The Cedar Log Cabin

The Story of Living In & Restoring a Settler's Log Cabin

Need for Pens

When we first moved up there we had two cats. They were indoor only cats. When we went outside we would take the cats with us for walks. The real estate agent, who was the agent selling the cabin, very seriously warned us about animals that lived in the area that eat cats. They are called fishers (Martes pennanti). I am very grateful to that agent for telling us. She said one of her cats had been eaten by a fisher, and not long after we moved in, I heard the horrible sound of feral kittens being eaten by a fisher late at night in the woods behind. As it turned out, the mom cat survived, and two years later I would catch her and her latest kittens, and make them part of the family.
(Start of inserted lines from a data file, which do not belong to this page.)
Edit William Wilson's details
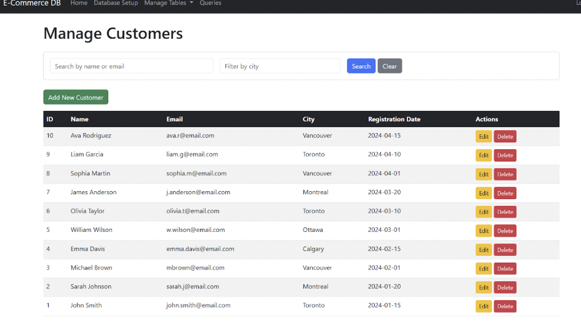 pyautogui.click(x=483, y=231)
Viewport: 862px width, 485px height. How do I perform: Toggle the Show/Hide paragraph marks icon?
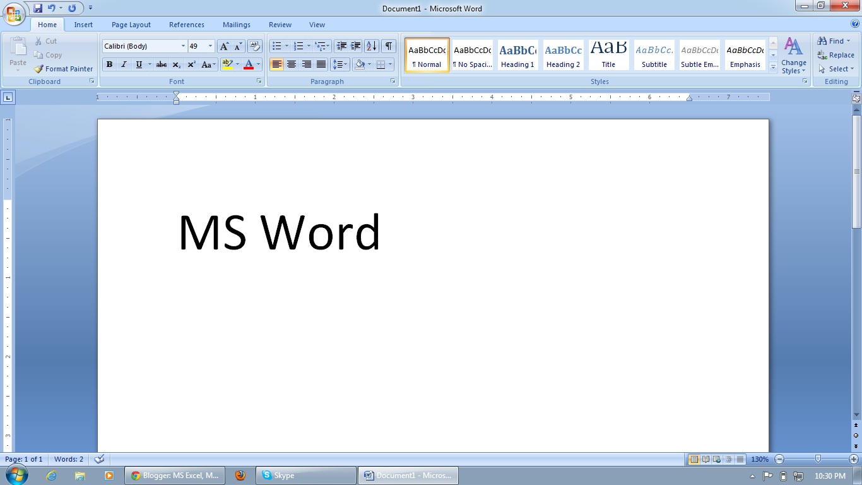389,46
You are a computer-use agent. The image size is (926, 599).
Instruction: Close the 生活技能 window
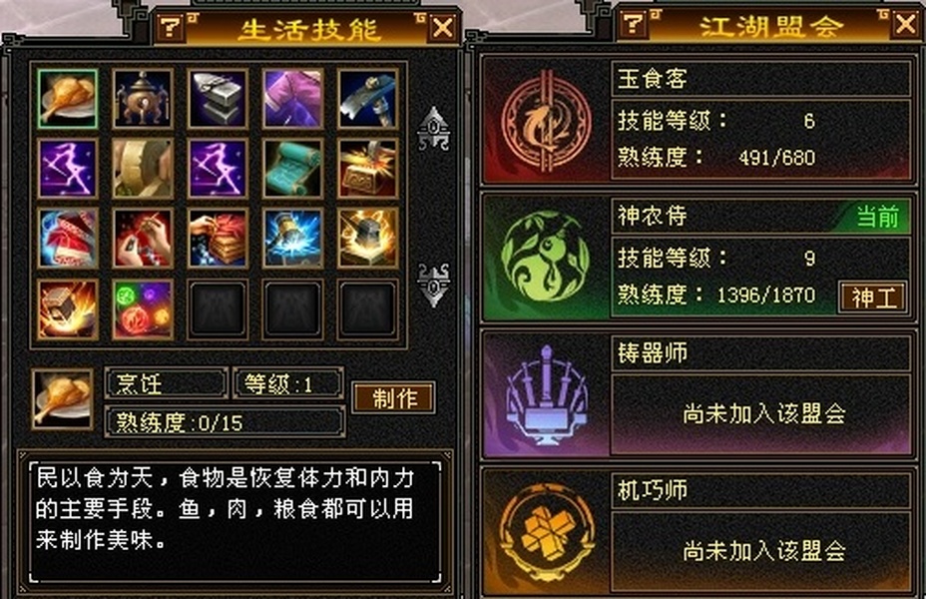point(443,27)
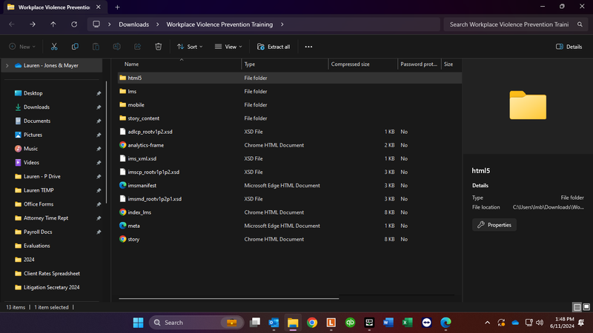Open the Sort dropdown menu
Image resolution: width=593 pixels, height=333 pixels.
191,47
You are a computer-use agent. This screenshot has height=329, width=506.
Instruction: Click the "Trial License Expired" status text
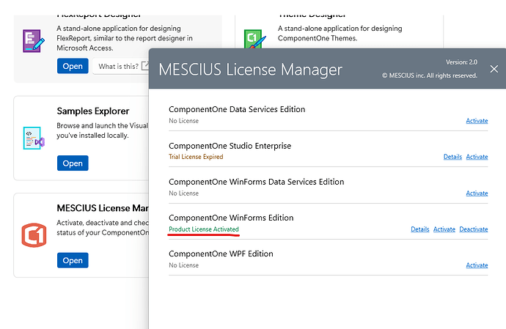point(196,157)
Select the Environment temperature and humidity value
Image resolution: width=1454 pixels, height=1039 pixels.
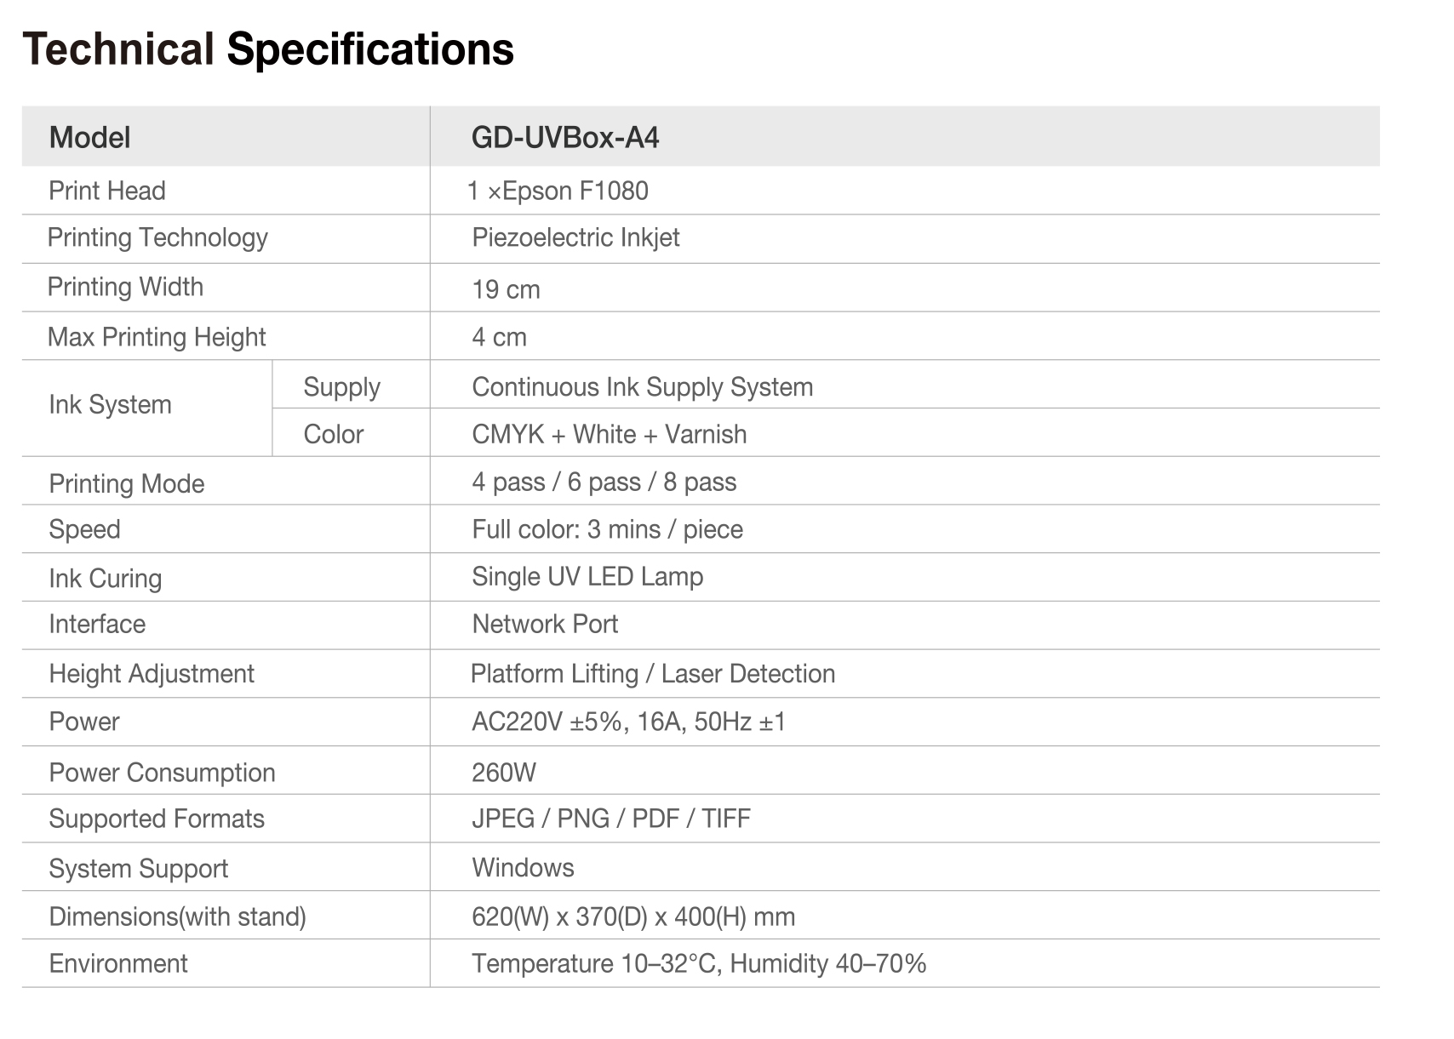[698, 963]
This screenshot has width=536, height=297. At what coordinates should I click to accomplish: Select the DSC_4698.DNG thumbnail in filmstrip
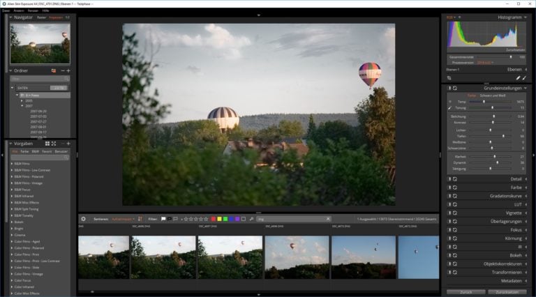point(164,257)
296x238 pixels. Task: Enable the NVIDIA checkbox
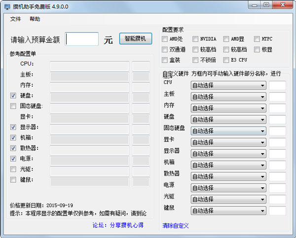pos(196,39)
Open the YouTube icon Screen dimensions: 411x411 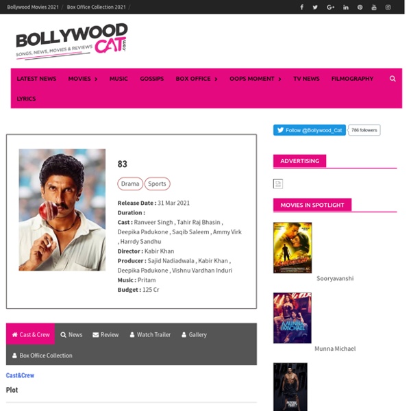pyautogui.click(x=374, y=8)
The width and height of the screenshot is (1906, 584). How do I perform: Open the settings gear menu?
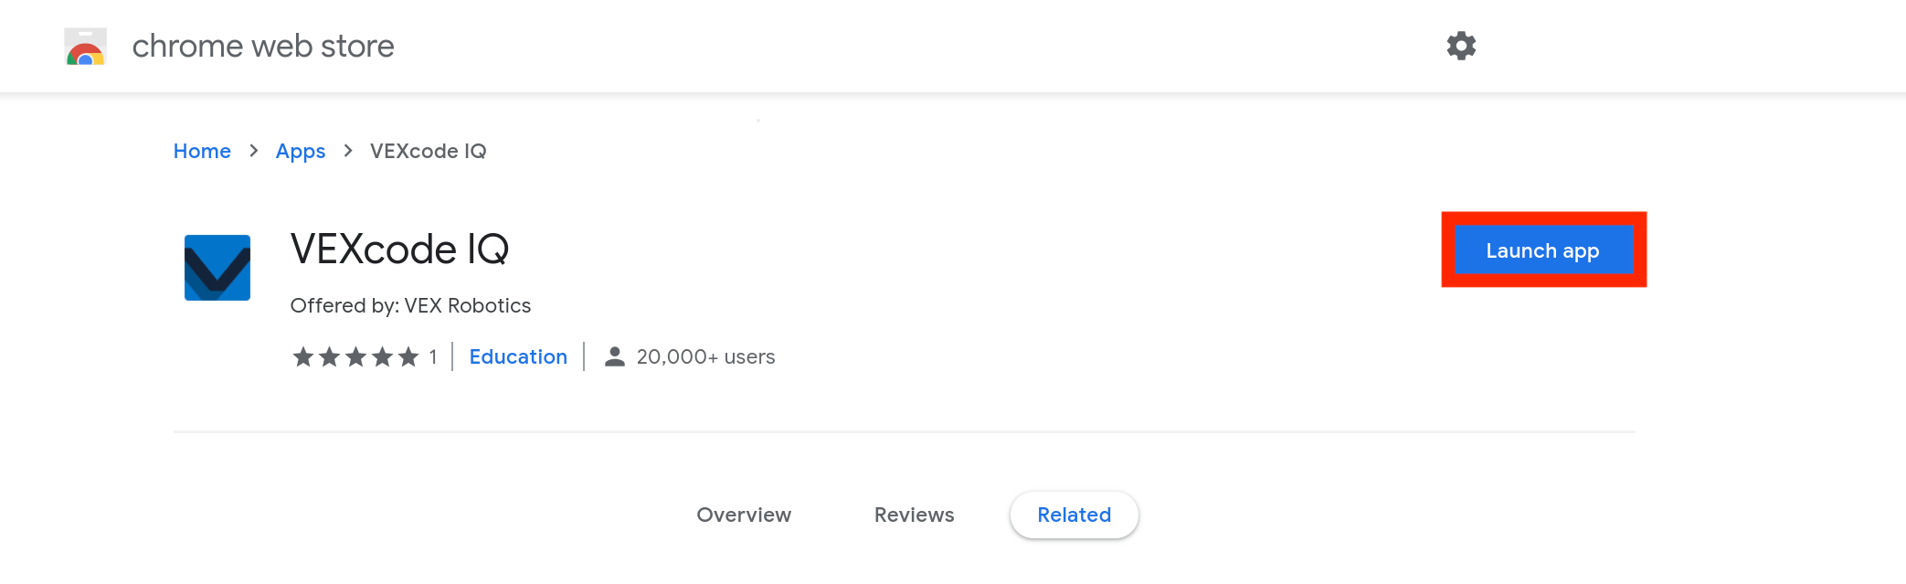(1461, 45)
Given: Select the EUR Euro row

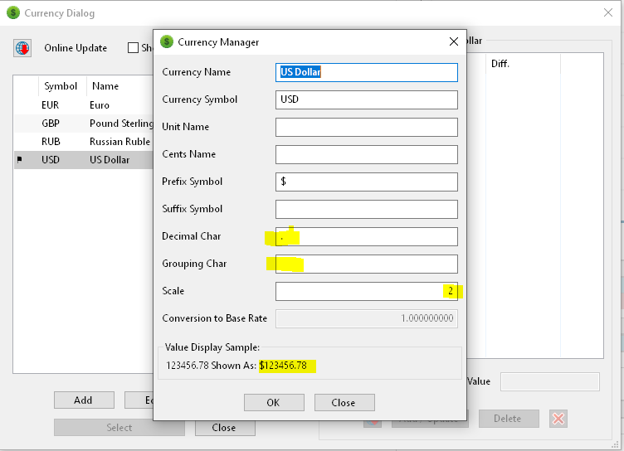Looking at the screenshot, I should click(83, 105).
Now knowing about the fishers, I wanted to make a pen that the cats could use to go in and out on their own, that was very strong and secure. It was done in three phases. First phase, was to put the hole in the wall and use a steel dog cage attached to the wall. Second phase, was to make a proper pen that went with the feel of the cabin. Third phase, was to make a big log pen far from the cabin so the cats could be outside and have a sense of independence.

Stage 1

first cat pen

Stage one of the cat pen program complete. This was a dog cage screwed to the wall, with ropes to steady it. There had been a window where you see the parged cement inside the stone surfaced wall section where the pen is. This window was not in a good location, so it was filled in, and a hole to the outside installed for the cats to come and go as they pleased night or day, any season. I hung two layers of heavy cloth to act as doors to keep the cold air out. It worked fine. The Tuxedo cat is Cornelius, and the Lynx Point Siamese is Felemur who is 18 years old in this picture. Both were "rescue" cats.

Stage 2

frame of second cat pen

The frame of the cat pen that was to replace the dog cage. This was phase two. I wanted it so strong, that no animal could pull it apart and get in it or the cabin. Screwed, not nailed together.

2nd stage cat pen in

Just finished, installed and being inspected by the foreman. The cats loved this one, and spent long hours in it.

Stage 3

stage 3 cat pen

The final cat pen, with tunnel leading to it, from the stage two cat pen on the wall. The four main verticals are white cedar logs, while the rest is all white cedar branches with 1X6" overlapping boards for a roof. The tunnel and pen are all surrounded by 1" X 1” galvanized steel mesh, overlaid with screening to keep bugs out.

cat tunnel

The tunnel connecting the pens, is made from a backbone of an “S” shaped white cedar log bolted to posts and both pens, with 14” sections of cedar branches screwed to the backbone, with 1" X 1” steel wire and screen looped over. The cats loved being in the tunnel as much as the pen.

pen in winter

The pen and tunnel in winter. There is a cat (Mom) in the tunnel, just entering the pen. People were more taken with this pen and tunnel than anything else I made. I had strangers stop in, who were driving by to their cottages, who asked if they could take pictures.

pen screening

I used heavy duty galvanized 1X1” metal to keep the bigger animals out, and screening to keep the bugs out. There was a locked trap door in the floor I used to get inside to clean it out. It was so nice in there, and bug free (being made of cedar helped that), that I used to have a nap inside it with the cats the odd time after cleaning it on a nice day.